Government jobs are as diverse as the people who perform them. From kindergarten teachers and tax assessors to forest management professionals and corrections officers, government workers touch and influence countless aspects of daily life. Normally, we wouldn’t toss them all together into one basket. But these aren’t normal times. And we are all in one thing together: we’re living through a global pandemic. 

In the wake of the coronavirus, employees in every sector are experiencing profound personal and professional changes, including unprecedented financial uncertainty. The US unemployment rate jumped to 14.7% this past spring, the highest level since the Great Depression. But those numbers may not represent the full picture. Part-time workers, people employed in the gig economy, and government workers who have been furloughed are among those who may not have been officially counted. According to Pew Research, the number of people employed in the government sector is smaller than it has been since 2001. And while many government job losses have been characterized as temporary, that sure isn’t how it feels for workers who haven’t seen a paycheck in months. 

Let’s Talk About Feelings for a Minute

The research is clear: the coronavirus crisis has taken a grave mental health toll on American workers. A recent survey by The Society for Human Resource Management (SHRM) reveals that between 22% and 35% of employees are reporting symptoms of depression. They express feeling exhausted and hopeless and they’re finding it more difficult to concentrate. Snacking is up and exercise is down. The study found certain demographic differences. For example, Gen Z employees appear more vulnerable than Baby Boomers and women seem to be suffering at a higher rate. But these differences may be accounted for, in part, by younger workers and women generally feeling more comfortable talking about feelings—particularly sadness—than other groups. In addition, employees who live with someone considered part of a vulnerable population, for example, an elderly parent, are showing greater signs of stress than others.

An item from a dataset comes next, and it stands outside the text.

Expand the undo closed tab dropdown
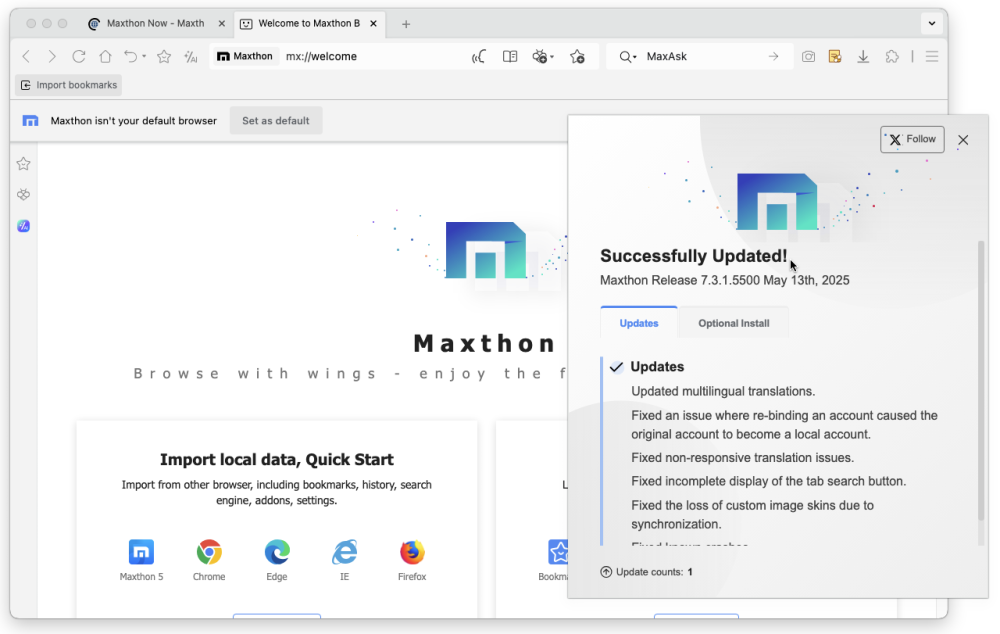The image size is (1000, 634). tap(144, 57)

Why Are We Feeling This Way?

Two powerful stressors that have long been established as contributing to mental health problems are present in abundance as we navigate the global pandemic. The first is financial strain. Barely 40% of American households have enough savings to cover even a $1000 emergency. Fewer still have the resources to see them through a six-month crisis like the one we’re experiencing. Even those workers who were fortunate enough not to lose their jobs, be furloughed, or have their hours cut may be living with someone who wasn’t so fortunate. COVID-19, not surprisingly, immediately threw countless families’ finances into disarray. Sleepless nights spent worrying about finances and, in many cases, the struggle to put nutritious food on the table have further diminished many employees’ ability to cope with the crisis and have affected not just our mental health, but also our physical well-being. 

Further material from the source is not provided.